There is usually one big growth in June and another in September, and everyone
knows that cèpes will “push” a week or so after a soaking rain. At those times,
the woods quickly fill with foragers creeping quietly among the trees like deer.
There are hundreds of wild mushroom varieties, but only a dozen or so that are
commonly eaten and just a handful that are collected for commercial sale. Mr.
Villiere paused to pluck a reddish-brown fungus from the shadows of the forest
floor.
“Ah, a gourmelle rose, this is the most beautiful one,” Mr. Villiere said,
peeling back the cap’s skin to reveal a whitish meat beneath. “It’s very fine,
better than cèpes. This melts in your mouth.”
[I googled that name and found girolle to be a local name for Amanita
rubescens, the blusher. I collected and ate it several times this summer in
Germany, Austria and Italy and would never rate it above Boletus edulis, Daniel
Winkler]
His favorite fungus, he said, is the “gris de sapin,” which comes only with the
first frost, when the other mushrooms die.

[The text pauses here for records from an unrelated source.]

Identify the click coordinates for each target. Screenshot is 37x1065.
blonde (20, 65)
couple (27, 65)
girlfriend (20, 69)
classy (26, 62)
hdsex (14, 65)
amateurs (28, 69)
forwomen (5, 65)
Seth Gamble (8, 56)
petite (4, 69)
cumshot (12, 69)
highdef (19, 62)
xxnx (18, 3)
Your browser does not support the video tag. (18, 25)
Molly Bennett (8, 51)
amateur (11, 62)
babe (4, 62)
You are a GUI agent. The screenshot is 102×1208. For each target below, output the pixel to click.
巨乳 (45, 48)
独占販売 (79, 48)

[gris de sapin should be Clitocybe (Lepista) nebularis, a close relative of
the blewit]
With his basket nearly full, Mr. Villiere returned to his car and drove to the
home of Daniel Vujeic, 50, who runs a network of depots that buy mushrooms from
foragers across the Vosges region. The foragers are responsible for cleaning the
mushrooms. Mr. Vujeic’s 18 depots deliver the goods to him in the early evening
and he and a handful of workers sort them by size and ship them to Paris the
same night. His trucks arrive in Rungis at around 4 a.m. Within hours, the
mushrooms are sold to buyers for markets and restaurants across northern France.
By nightfall, many will be gracing a plate.
Mr. Vujeic, the son of a woodcutter who grew up picking girolles while his
father was working, says he moves about 150 tons a month during the June to
November season, though the quantity doubles when the mushrooms are pushing.
Prices fluctuate wildly, but cèpes in some areas at certain times retail for
more than $25 a pound.
Still, pollution and an increasing number of mushroom hunters have taken their
toll on France’s mushrooms. Most girolles, the first mushrooms to be
commercialized half a century ago, now come from Russia, Poland, Lithuania and
Ukraine.
“They are beautiful, and they are cheaper,” sighed Mr. Vujeic.